The purpose of this article is to review the foundational work and current developments on a group of rheumatic disorders associated with mutations in the caspase recruitment domain 15/nucleotide oligomerization domain 2 gene.


To date, there are at least 10 arthritic conditions for which specific genetic mutations have been demonstrated. They include familial Mediterranean fever; tumor necrosis factor receptor associated periodic syndrome; hyper immunoglobulin D syndrome; neonatal onset multisystemic inflammatory disease; pyogenic arthritis pyoderma gangrenosum and acne; Muckle-Wells syndrome; familial cold autoinflammatory syndrome; immunodysregulation, polyendocrinopathy, enteropathy, X-linked syndrome; Crohn's disease; and familial and sporadic sarcoid granulomatous arthritis. This review focuses on recent progress in the last two diseases and the caspase recruitment domain 15 genetic defects with which they are associated. Up to 50% of patients with familial granulomatous arthritis (Blau's syndrome), 90% of those with sporadic granulomatous arthritis (early-onset sarcoidosis), and 40% of individuals with Crohn's disease have documented mutations in the caspase recruitment domain 15 gene.

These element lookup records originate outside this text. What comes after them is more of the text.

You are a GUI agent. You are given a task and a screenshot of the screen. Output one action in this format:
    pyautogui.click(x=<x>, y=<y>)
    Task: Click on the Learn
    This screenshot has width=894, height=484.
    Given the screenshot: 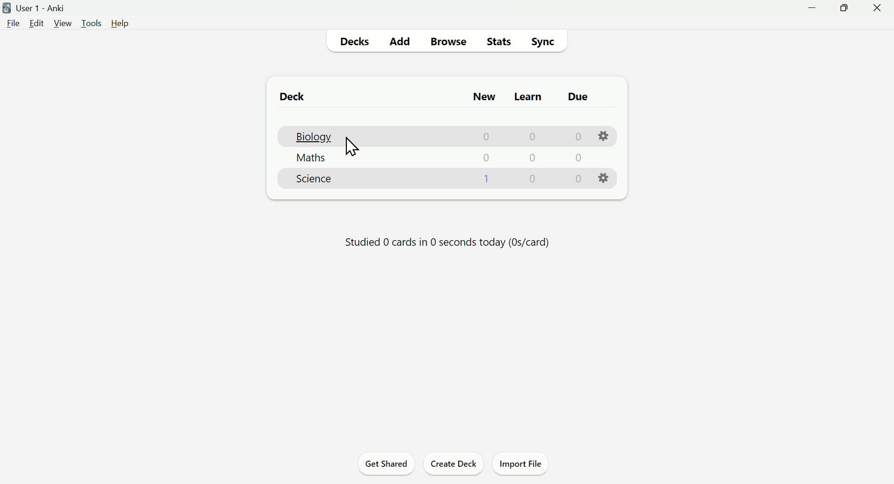 What is the action you would take?
    pyautogui.click(x=527, y=94)
    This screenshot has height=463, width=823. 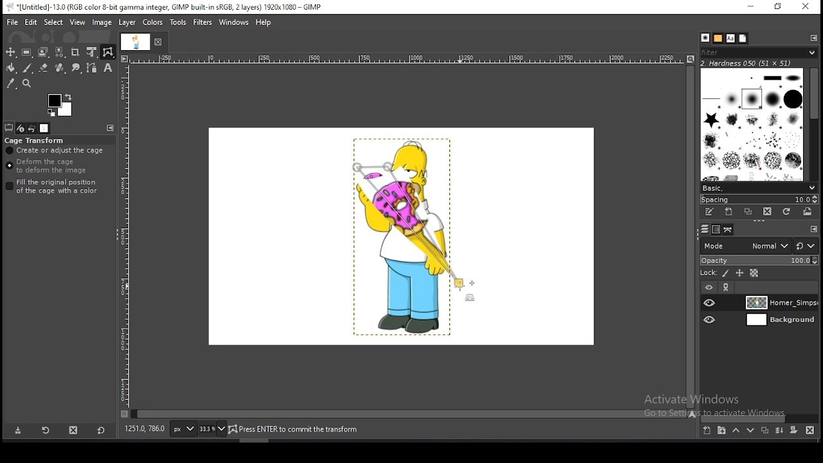 What do you see at coordinates (726, 230) in the screenshot?
I see `paths` at bounding box center [726, 230].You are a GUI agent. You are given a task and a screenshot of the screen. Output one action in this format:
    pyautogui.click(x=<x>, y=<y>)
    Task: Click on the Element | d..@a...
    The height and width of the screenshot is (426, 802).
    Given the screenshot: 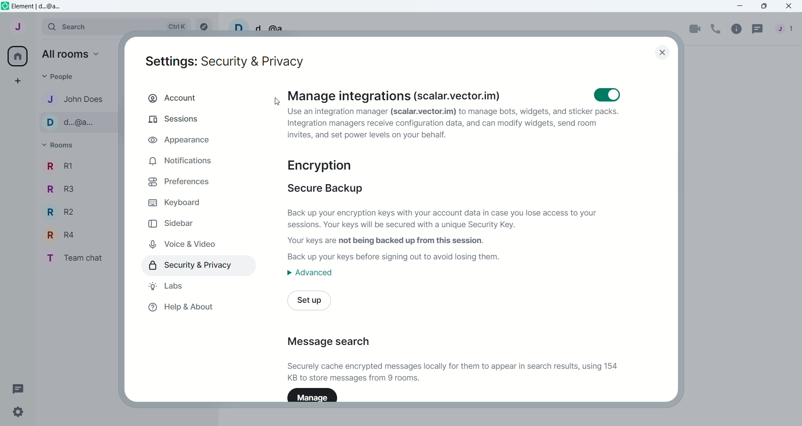 What is the action you would take?
    pyautogui.click(x=39, y=7)
    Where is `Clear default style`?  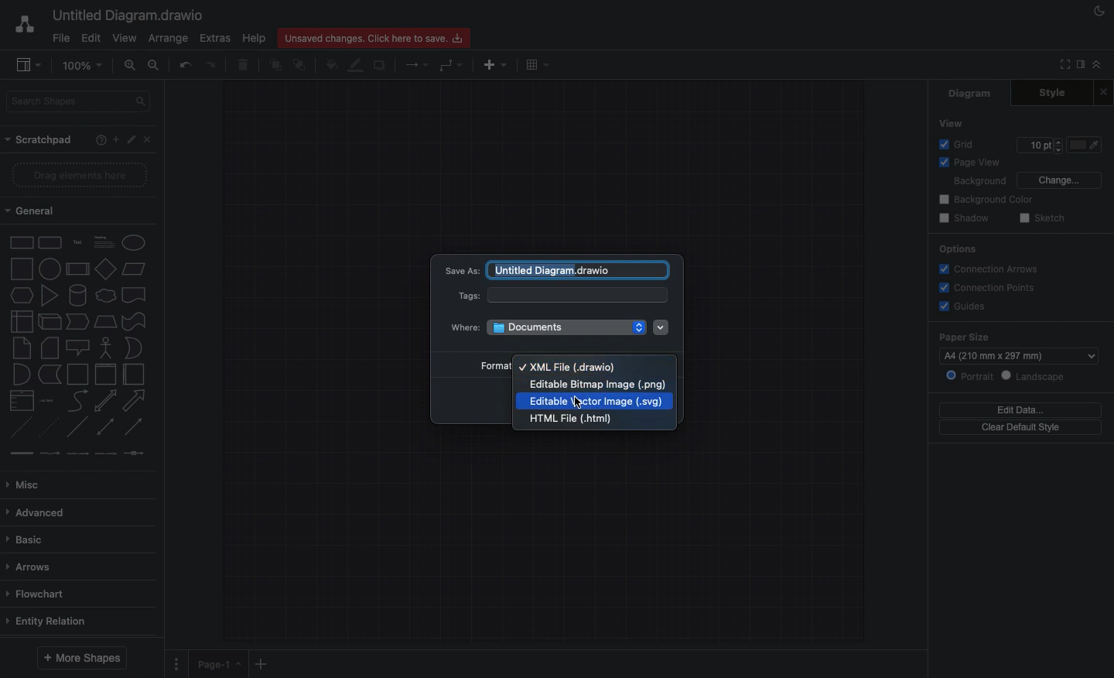 Clear default style is located at coordinates (1023, 428).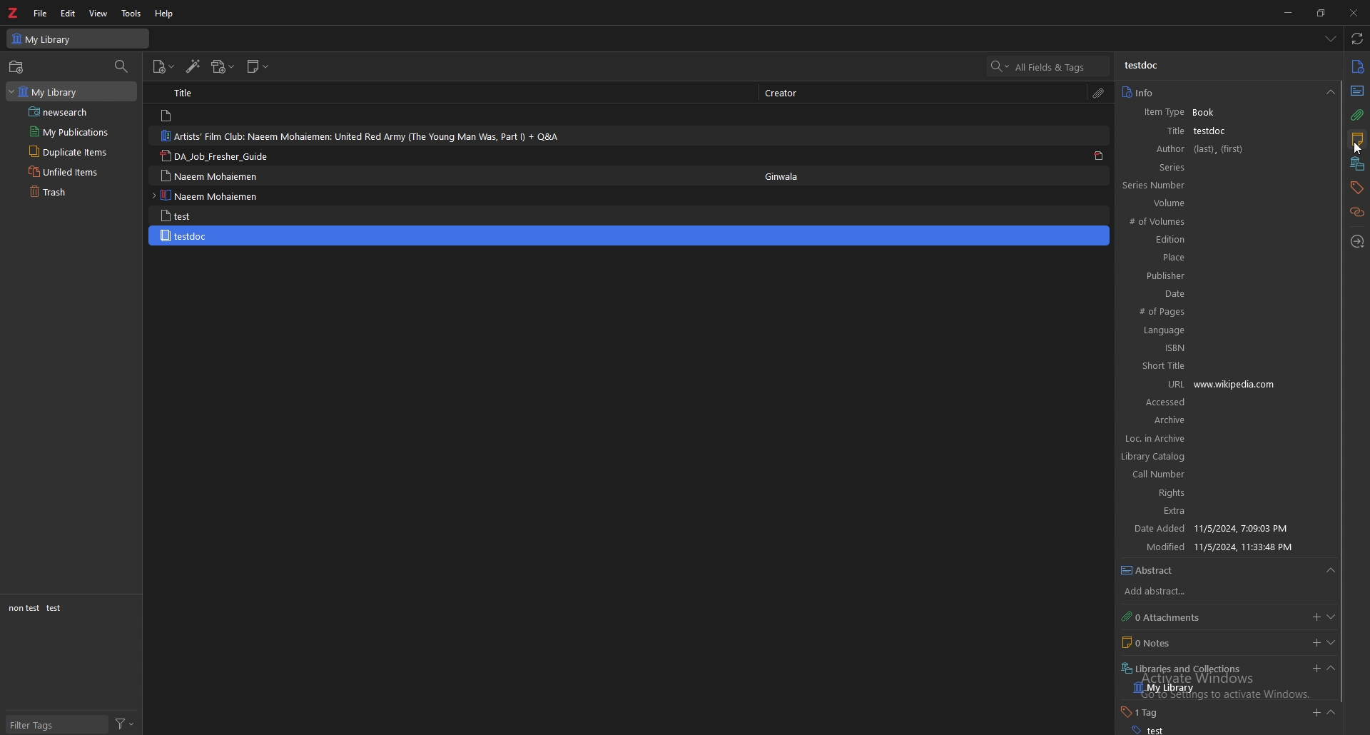 The width and height of the screenshot is (1370, 735). What do you see at coordinates (1316, 712) in the screenshot?
I see `add tags` at bounding box center [1316, 712].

Although histologically, Crohn's disease and familial and sporadic sarcoid granulomatous arthritis are distinct from rheumatoid arthritis because of the defining presence (albeit in not all cases) of non-caseating granulomata in the synovial and intestinal tissues, respectively, they still represent a promising model of both chronic synovitis and uveitis. In addition, once the actual mechanism is discovered by which defects of the caspase recruitment domain 15 gene product lead to chronic arthritis, it may uncover unsuspected biologic targets for therapeutics.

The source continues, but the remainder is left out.